Tuesday the 26th February, the beginning of Drawing Week and the day I with about fifteen other art students caught a bus to Cronulla Sewage Treatment Plant. I didn’t know what to expect, but I’d spent a considerable amount of time (since the end of January) imagining what a sewerage works might actually be like; smelly, noisy, full to the brim with poo and populated with diligent hazmat and high viz wearing workers. What it was like, was quite different than I expected.
We walked in single fine, wearing high viz green vests with TOUR emblazoned on them, along the renewable walk. The site was vast, we walked up stairs and across gangways and down again. Seemed like we were walking for hours, it was so humid in all our layers. The hard hats fit awkwardly and I was starting to get thirsty.
There was no poo in sight.
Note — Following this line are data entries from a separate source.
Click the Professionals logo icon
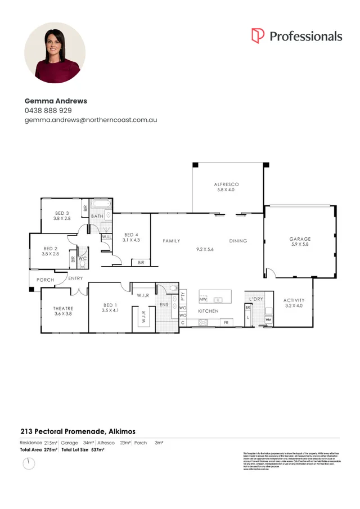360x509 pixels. [258, 35]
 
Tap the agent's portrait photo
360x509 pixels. [55, 53]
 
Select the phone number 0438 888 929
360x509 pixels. [48, 110]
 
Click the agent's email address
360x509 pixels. [91, 120]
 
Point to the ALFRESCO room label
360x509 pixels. [227, 184]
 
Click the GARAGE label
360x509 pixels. [300, 239]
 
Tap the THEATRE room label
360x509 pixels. [63, 308]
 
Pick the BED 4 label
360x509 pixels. [132, 235]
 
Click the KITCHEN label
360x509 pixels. [208, 311]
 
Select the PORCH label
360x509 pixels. [46, 280]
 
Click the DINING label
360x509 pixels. [238, 241]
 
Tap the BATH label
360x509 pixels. [97, 216]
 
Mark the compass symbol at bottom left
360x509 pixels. [28, 463]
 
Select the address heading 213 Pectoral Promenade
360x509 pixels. [62, 431]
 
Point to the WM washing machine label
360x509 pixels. [268, 319]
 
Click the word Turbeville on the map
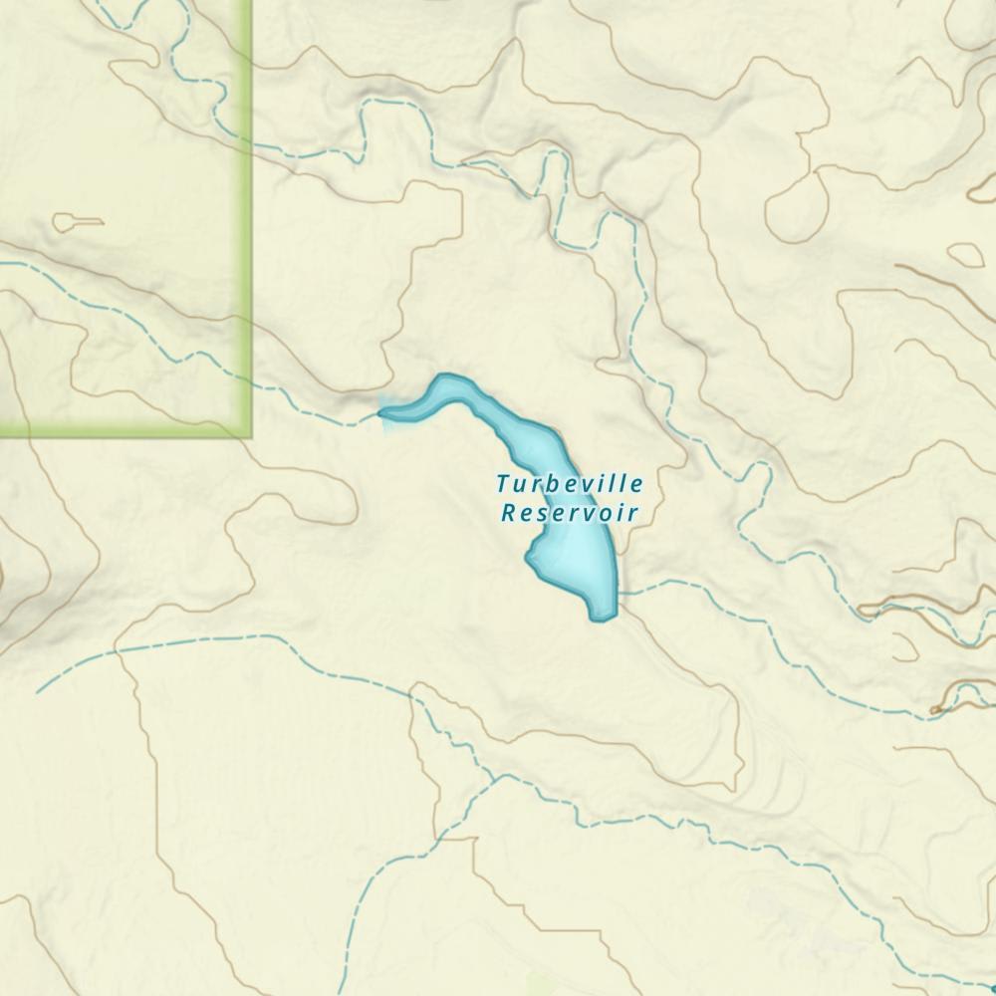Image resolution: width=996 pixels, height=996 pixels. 570,485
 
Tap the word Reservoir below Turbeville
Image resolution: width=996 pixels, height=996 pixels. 570,514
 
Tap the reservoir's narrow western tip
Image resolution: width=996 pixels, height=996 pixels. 384,411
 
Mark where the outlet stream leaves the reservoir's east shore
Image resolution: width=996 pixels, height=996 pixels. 619,593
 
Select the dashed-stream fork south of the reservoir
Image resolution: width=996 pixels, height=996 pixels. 495,778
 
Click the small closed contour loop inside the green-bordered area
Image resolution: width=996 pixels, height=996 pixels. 77,222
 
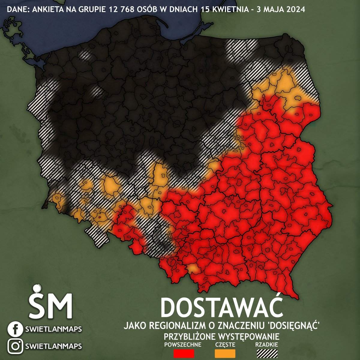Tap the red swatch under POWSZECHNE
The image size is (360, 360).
[x=184, y=353]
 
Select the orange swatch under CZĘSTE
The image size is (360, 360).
[x=225, y=353]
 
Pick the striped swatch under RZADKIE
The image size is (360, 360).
[x=267, y=353]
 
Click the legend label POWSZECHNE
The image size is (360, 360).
[x=183, y=344]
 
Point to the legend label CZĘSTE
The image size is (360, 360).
[x=225, y=344]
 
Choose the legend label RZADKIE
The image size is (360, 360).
[x=267, y=344]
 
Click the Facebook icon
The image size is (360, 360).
[x=14, y=329]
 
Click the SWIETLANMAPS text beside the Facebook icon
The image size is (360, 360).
[x=53, y=329]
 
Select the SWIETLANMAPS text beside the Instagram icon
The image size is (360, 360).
[x=53, y=346]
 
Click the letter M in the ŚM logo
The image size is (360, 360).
[x=60, y=307]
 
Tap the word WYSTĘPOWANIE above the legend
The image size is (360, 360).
[x=246, y=335]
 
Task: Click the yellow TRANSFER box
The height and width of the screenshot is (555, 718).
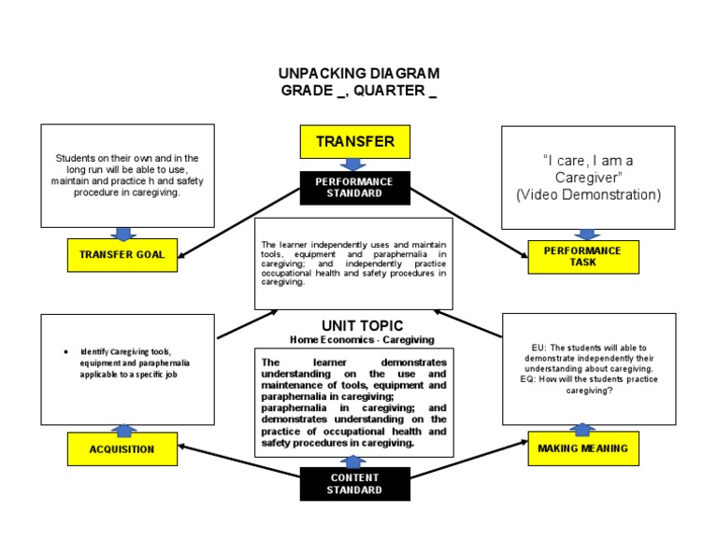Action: click(354, 142)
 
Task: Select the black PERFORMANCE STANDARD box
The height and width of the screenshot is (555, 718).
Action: click(354, 187)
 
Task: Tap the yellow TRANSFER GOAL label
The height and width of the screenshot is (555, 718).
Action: click(122, 254)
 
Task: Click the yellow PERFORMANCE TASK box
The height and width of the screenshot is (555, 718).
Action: click(583, 256)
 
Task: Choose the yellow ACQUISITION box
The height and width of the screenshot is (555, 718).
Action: click(122, 448)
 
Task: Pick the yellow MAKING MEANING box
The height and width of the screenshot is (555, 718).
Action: click(583, 448)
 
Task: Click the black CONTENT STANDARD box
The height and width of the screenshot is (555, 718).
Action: click(354, 484)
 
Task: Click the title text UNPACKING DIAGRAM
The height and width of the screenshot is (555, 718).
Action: click(359, 73)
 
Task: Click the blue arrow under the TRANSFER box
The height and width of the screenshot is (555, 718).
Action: click(354, 164)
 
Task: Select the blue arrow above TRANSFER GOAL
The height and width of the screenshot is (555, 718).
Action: click(122, 234)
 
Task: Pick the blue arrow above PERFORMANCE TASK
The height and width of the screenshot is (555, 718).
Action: click(586, 235)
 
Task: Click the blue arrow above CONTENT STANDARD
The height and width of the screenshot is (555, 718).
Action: click(354, 462)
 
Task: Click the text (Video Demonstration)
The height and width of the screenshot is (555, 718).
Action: click(588, 194)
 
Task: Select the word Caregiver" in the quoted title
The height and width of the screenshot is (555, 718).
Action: click(588, 178)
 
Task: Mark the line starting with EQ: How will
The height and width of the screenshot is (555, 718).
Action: click(589, 379)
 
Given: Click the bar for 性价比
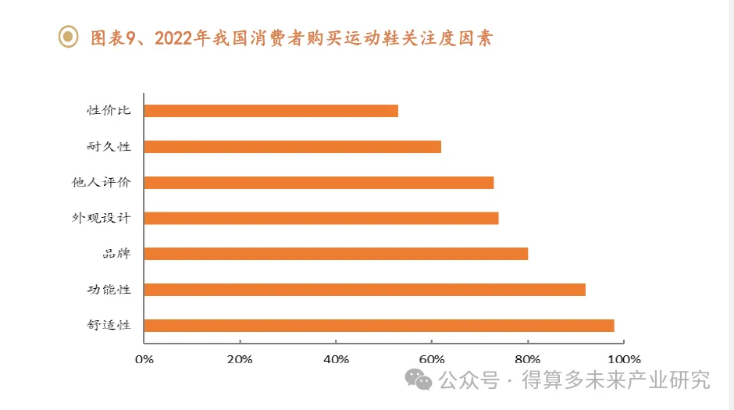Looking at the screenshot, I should (271, 111).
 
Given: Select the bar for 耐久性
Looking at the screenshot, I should (292, 147).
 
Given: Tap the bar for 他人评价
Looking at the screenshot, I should (319, 183).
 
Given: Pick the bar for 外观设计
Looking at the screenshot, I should (321, 218).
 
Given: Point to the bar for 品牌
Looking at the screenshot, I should (336, 254).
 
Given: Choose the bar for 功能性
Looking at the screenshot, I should (365, 290).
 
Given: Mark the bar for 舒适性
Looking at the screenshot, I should (379, 326).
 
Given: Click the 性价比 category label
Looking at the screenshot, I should (109, 110).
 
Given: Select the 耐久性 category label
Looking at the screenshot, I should (109, 146).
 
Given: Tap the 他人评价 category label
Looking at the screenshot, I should (101, 182).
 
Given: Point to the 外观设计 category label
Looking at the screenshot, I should (101, 218).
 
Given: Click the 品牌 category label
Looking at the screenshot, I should (116, 254).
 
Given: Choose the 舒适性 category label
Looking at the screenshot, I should (109, 326).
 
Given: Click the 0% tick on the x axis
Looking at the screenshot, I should (144, 359).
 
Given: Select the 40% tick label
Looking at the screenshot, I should (336, 359).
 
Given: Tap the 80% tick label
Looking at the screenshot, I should (528, 359).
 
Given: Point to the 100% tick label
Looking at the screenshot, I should (623, 359).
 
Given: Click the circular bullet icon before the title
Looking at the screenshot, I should (70, 37).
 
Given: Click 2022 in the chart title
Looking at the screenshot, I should (173, 37).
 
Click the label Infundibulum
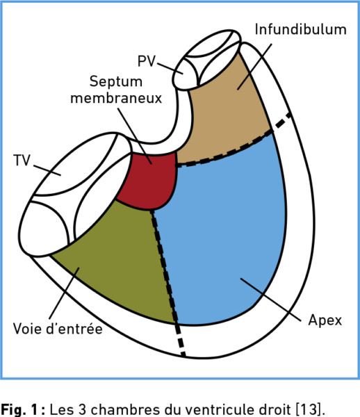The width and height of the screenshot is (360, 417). [301, 29]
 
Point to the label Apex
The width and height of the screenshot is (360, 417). [325, 320]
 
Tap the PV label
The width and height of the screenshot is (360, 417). [147, 61]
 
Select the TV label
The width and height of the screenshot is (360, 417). [22, 161]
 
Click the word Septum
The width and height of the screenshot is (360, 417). [116, 82]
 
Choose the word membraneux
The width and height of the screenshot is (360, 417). [116, 98]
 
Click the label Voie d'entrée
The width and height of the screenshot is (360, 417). [58, 329]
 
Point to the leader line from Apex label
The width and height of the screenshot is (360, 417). [270, 300]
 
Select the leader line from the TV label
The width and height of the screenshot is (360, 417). [47, 170]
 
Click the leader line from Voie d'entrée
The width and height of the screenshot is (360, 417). [65, 293]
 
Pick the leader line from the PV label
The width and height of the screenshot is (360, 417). [170, 69]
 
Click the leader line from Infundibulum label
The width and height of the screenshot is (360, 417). [254, 67]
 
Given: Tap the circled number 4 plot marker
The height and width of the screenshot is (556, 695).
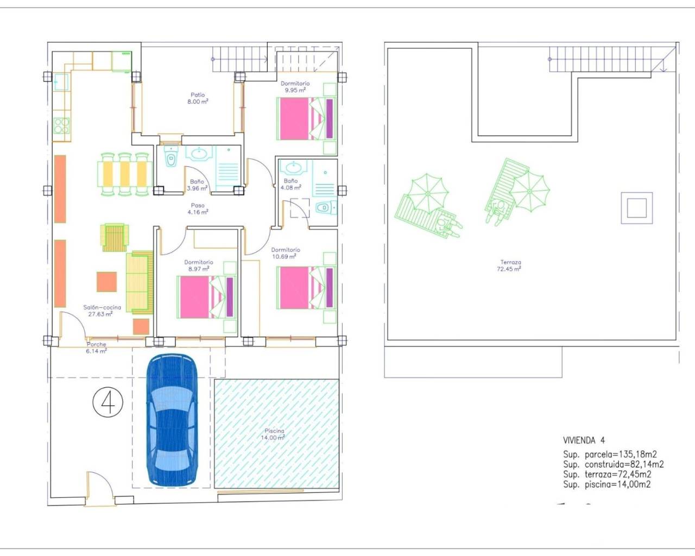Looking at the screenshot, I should (108, 402).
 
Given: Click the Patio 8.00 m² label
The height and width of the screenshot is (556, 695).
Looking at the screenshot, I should (198, 98).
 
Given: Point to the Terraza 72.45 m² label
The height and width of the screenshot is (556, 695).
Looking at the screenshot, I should (510, 266).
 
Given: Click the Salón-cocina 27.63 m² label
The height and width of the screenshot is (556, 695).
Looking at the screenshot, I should (102, 311).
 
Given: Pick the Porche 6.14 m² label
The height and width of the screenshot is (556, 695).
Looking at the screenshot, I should (97, 348).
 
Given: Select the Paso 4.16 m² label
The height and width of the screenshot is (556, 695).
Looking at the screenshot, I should (198, 209).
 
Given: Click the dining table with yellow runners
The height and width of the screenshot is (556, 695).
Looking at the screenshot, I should (125, 174).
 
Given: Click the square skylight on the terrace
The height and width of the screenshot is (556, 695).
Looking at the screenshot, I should (636, 208).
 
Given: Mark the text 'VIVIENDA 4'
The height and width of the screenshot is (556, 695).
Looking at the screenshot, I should (584, 440).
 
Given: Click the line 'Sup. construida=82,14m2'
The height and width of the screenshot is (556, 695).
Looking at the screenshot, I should (613, 464).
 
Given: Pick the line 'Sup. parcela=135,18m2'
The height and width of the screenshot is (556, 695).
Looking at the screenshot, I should (610, 454).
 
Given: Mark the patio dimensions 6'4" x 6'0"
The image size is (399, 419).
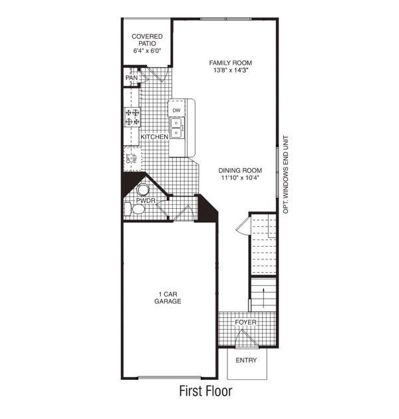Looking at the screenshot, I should (x=147, y=51).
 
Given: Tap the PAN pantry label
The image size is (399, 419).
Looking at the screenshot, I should (x=132, y=78).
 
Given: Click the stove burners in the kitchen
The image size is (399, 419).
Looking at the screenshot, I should (x=132, y=118).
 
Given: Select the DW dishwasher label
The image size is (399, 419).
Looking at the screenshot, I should (x=176, y=110).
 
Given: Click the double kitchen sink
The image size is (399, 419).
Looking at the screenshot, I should (x=176, y=127).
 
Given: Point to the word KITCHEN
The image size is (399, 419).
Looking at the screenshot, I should (x=154, y=137).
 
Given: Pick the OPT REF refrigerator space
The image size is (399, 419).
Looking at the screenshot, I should (x=131, y=159).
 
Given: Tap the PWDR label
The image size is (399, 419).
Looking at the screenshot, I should (x=146, y=200).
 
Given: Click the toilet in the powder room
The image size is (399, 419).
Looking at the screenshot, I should (x=138, y=209).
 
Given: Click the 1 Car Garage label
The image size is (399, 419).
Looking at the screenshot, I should (x=170, y=297).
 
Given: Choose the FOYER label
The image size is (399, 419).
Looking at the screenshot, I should (x=245, y=323).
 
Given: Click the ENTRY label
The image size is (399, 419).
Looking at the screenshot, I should (x=246, y=360).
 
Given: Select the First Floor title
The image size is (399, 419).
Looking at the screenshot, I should (x=205, y=392).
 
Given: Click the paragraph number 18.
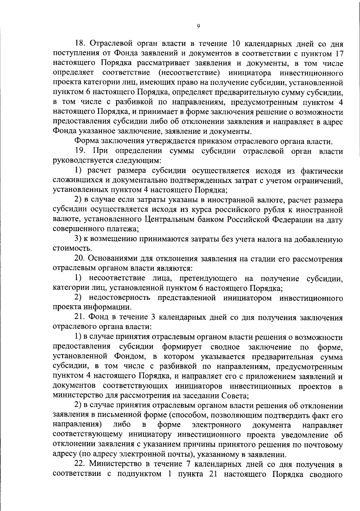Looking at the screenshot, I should point(80,44).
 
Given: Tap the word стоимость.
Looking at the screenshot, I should point(68,249).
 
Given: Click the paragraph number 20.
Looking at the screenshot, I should point(80,258).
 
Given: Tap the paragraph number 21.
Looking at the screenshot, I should point(80,317).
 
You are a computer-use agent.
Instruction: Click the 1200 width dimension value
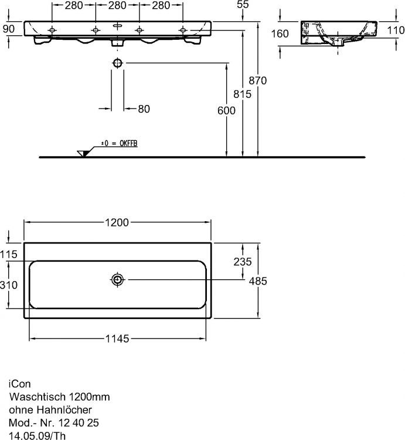[x=117, y=222]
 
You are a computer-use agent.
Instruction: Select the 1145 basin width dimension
[x=117, y=339]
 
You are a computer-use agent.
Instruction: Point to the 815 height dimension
[x=242, y=94]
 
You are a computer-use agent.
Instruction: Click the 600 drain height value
[x=226, y=110]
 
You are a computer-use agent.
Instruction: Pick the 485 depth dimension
[x=258, y=281]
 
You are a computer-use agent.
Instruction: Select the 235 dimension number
[x=241, y=262]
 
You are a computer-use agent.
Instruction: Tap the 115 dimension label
[x=10, y=253]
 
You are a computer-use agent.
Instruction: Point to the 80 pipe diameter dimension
[x=143, y=109]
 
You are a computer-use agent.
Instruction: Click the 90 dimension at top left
[x=8, y=29]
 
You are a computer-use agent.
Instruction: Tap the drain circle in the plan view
[x=118, y=279]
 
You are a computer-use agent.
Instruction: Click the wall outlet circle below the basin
[x=117, y=63]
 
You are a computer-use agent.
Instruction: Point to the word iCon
[x=18, y=384]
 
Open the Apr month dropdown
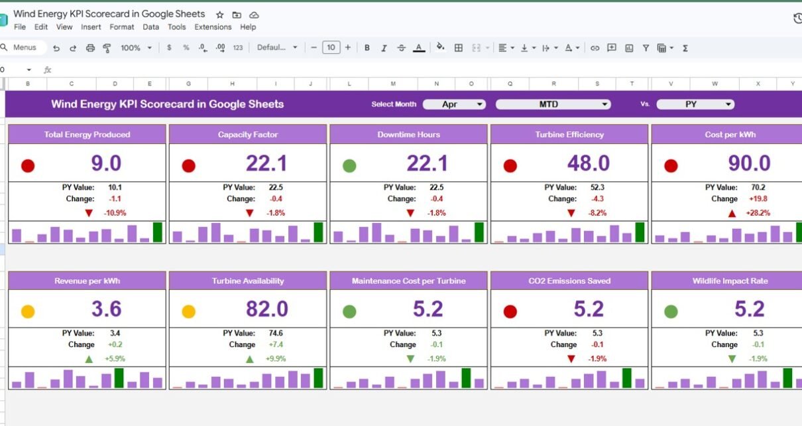[x=454, y=104]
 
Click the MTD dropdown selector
[x=553, y=104]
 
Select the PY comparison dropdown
[x=695, y=104]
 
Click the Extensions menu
[x=213, y=27]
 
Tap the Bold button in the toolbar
[x=367, y=48]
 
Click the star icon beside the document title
[x=220, y=15]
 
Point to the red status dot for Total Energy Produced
[x=28, y=166]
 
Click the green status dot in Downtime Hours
[x=349, y=166]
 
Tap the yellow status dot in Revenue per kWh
[x=28, y=311]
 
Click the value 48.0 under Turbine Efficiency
[x=589, y=163]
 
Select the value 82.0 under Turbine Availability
[x=266, y=309]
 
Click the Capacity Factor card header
[x=248, y=135]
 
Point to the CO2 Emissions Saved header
[x=569, y=281]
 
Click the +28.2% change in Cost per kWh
[x=758, y=213]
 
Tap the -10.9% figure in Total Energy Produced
[x=115, y=213]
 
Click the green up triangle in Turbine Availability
[x=250, y=359]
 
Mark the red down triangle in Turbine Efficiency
[x=571, y=214]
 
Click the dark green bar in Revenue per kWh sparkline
[x=119, y=378]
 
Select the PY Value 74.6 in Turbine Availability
[x=276, y=333]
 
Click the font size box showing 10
[x=331, y=48]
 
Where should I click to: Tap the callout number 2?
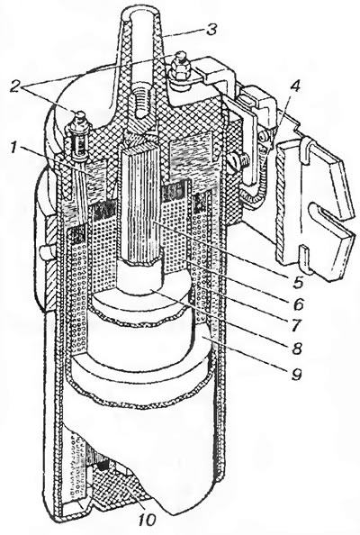tap(15, 86)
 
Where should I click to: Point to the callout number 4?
tap(295, 87)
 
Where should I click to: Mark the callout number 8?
tap(296, 348)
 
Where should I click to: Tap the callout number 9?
tap(296, 374)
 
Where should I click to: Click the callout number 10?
tap(148, 520)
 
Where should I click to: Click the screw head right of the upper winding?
tap(236, 159)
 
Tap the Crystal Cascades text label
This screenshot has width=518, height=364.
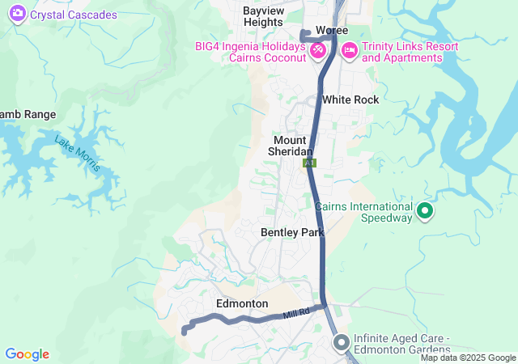pos(74,15)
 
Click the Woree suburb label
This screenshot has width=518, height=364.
pos(332,30)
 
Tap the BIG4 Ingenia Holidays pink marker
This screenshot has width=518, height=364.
pos(318,50)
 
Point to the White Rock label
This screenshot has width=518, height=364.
pos(350,99)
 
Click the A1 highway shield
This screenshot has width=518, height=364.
pos(309,163)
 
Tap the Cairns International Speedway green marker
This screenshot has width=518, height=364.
pos(425,213)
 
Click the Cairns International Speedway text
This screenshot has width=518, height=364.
pos(365,206)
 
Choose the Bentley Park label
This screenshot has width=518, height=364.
pos(292,232)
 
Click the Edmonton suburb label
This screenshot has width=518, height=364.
pos(242,303)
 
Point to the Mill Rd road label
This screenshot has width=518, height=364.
pos(296,314)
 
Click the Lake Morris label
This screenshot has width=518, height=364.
pos(78,154)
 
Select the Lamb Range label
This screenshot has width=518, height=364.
pos(28,114)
Only enormous vats of murky water, numerous pipes and empty tanks filled with old chains. The smell was more salty like the beach and mangroves or heavy rain than the foul odours associated with fecal matter or manure. The sterilised experience, the inner works hidden beyond our sight.
We couldn’t help but notice that there were things growing in some of the tanks and thick spider webs covering pipes, it felt like we were exploring a modern ruin. That there weren’t any other human workers around but we were told not to worry “as probes were constantly monitoring the situation”, only adding to the feeling of being in an alien place. Far from other people, surrounded by industrial equipment and the thick vegetation that not only surrounded the sewage plant but had started to grow in it. Bringing to mind horror fiction of robot, alien and plant revolutions or evolutions. The quiet of the place only heightened the eerie quality.
After the excursion my mind was buzzing but lacking direction, after some sewage and artist research, as a way to collect my thoughts and continue pursuing my interest in sewage I’ve started this blog project. I don’t want to just focus on my visit to Cronulla Sewage Treatment Plant, as a secure sight it is hard to access, it is only the starting point.